Derartige Fehler äußern sich häufig in einer erhöhten Nebenwirkungsrate, die oftmals mit einer Einweisung in die Klinik verbunden ist, insbesondere wenn es sich um systemische anzuwendende Rezepturarzneimittel handelt. Erst letztes Jahr wurde das ZL gleich von zwei Unikliniken wegen dem begründeten Verdacht einer iatrogenen Vitamin-D-Intoxikation angesprochen. In der Tat konnte eine mehrfach überdosierte Vitamin-D-Tropfenrezeptur für die besagte Intoxikation verantwortlich gemacht werden. Auch über zehnfach höhere Wirkstoffkonzentrationen in Methadon-Lösungen oder Amilorid-Kapseln wurde schon in der Fachpresse berichtet.
Vermeiden lassen sich derartige Überdosierungen durch die Anwendung des Vier-Augen-Prinzips, wie folgendes Beispiel zeigt, welches im internetgestützten Fehlerberichts- und Lernsystem CIRS (Critical Incident Reporting-System) der Apothekerkammer Nordrhein-Westfalen aufgeführt ist.

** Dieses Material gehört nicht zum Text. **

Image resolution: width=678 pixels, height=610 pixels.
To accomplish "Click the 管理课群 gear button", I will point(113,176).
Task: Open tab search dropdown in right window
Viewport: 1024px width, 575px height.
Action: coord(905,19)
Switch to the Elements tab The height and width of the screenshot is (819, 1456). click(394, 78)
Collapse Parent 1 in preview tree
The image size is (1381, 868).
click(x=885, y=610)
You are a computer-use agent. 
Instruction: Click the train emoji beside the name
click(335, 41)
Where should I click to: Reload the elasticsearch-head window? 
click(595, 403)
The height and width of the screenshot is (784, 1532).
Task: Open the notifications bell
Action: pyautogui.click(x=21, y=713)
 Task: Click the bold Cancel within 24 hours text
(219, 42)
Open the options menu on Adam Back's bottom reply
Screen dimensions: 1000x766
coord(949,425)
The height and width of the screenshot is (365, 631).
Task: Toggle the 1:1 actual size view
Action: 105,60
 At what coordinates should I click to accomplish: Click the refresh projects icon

Für einen Säugling wurden in einer Apotheke Captopril 2 mg Kapseln in zwei Herstellungsvorgängen à 60 Kapseln hergestellt. Die Herstellungsanweisung wurde jedoch für die einmalige Herstellung von 120 Kapseln erstellt. Demzufolge müsste bei der Herstellung von 60 Kapseln die Einwaage entsprechend halbiert werden. Es wurde jedoch Captopril für 120 Kapseln eingewogen aber lediglich 60 Kapseln hergestellt. Damit waren die hergestellten Kapseln doppelt so hoch dosiert wie verordnet. Zum Glück wurde der Fehler bei nochmaliger Durchsicht des Herstellungsprotokolls vor der Abgabe der Kapseln an den Patienten bemerkt und damit größeren Schaden von dem Patienten abgewendet.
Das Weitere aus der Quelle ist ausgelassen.